General information
- Type: Autogyro
- National origin: Cyprus
- Manufacturer: Aviomania
- Designer: Nicolas Karaolides
- Status: Production completed

History
- Variant: Aviomania G2SA Genesis Duo

= Aviomania G1SA Genesis Solo =

Gyrocopter

The Aviomania G1SA Genesis Solo is a Cypriot autogyro that was designed by Nicolas Karaolides and produced by Aviomania of Larnaca. Now out of production, when it was available the aircraft was supplied as a complete ready-to-fly-aircraft or as a kit for amateur construction.

==Design and development==
The G1SA Genesis Solo features a single main rotor, a single-seat open cockpit with a windshield, tricycle landing gear with wheel pants, plus a tail caster and a twin cylinder, liquid-cooled, two-stroke, dual-ignition 64 hp Rotax 582 engine in pusher configuration. Other engine options included the 80 hp Rotax 912 UL.

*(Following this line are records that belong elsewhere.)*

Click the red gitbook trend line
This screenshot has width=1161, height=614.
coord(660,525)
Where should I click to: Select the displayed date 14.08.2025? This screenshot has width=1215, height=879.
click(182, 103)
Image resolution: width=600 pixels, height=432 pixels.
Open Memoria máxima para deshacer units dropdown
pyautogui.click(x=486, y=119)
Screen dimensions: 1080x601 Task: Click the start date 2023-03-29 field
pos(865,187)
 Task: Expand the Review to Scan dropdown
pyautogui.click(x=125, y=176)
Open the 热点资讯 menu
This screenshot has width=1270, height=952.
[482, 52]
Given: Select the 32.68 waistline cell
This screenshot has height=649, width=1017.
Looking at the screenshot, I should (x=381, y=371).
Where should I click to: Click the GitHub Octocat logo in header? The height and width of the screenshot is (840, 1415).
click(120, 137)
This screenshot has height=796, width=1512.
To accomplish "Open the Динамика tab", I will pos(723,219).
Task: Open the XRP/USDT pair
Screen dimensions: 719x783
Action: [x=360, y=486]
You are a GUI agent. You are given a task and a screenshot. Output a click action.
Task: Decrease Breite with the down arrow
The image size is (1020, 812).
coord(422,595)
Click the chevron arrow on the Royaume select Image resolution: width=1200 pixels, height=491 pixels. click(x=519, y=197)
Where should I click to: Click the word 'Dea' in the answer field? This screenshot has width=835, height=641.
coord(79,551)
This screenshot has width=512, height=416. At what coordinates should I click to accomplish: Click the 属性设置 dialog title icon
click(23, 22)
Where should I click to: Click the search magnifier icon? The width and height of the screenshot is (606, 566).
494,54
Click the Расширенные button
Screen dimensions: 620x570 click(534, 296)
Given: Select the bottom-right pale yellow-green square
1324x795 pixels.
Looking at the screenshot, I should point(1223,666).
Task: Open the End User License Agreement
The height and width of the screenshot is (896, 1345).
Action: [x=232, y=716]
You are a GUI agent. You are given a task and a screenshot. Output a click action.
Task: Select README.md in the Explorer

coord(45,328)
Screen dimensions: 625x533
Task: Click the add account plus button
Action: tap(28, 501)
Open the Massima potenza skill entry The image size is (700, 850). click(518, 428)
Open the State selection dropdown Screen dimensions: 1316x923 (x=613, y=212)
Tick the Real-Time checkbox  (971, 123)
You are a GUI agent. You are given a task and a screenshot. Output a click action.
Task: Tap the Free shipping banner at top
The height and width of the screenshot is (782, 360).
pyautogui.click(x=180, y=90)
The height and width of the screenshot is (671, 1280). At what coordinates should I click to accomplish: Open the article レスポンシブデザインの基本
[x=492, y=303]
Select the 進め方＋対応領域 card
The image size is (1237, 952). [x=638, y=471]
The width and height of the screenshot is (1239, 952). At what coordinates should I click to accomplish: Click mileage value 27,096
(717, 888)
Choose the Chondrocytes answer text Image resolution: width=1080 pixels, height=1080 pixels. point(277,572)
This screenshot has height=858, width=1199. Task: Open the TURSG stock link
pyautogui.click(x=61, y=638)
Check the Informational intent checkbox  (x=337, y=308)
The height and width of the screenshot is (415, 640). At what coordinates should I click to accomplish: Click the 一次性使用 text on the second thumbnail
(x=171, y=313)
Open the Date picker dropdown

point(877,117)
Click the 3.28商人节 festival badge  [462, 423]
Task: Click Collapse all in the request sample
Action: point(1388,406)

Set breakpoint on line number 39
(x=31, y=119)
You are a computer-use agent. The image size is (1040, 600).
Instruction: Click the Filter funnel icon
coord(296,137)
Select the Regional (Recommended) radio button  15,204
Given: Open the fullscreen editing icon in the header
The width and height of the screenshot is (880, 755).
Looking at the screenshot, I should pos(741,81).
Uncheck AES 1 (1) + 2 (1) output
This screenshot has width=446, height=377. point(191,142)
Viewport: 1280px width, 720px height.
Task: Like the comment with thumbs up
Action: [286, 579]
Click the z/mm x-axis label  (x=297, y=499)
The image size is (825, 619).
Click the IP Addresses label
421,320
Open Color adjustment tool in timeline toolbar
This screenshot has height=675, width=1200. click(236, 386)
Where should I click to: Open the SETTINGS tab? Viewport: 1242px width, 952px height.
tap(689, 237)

The aircraft fuselage is made from bolted-together aluminum tubing and is equipped with a composite fairing. Its two-bladed rotor has a diameter of 7.0 m and a chord of .18 m. The aircraft has a typical empty weight of 140 kg and a gross weight of 300 kg, giving a useful load of 160 kg. With full fuel of 26 L the payload for the pilot and baggage is 142 kg.

==Operational history==
In a 2015 review, Werner Pfaendler wrote, "The Genesis G1sa Solo has been designed with stability and agility in mind. The centre line thrust and the design of the empennage in the propeller slipstream reduces all throttle reactions. The result is a fun machine which is very stable in flight while being very agile and maneuverable."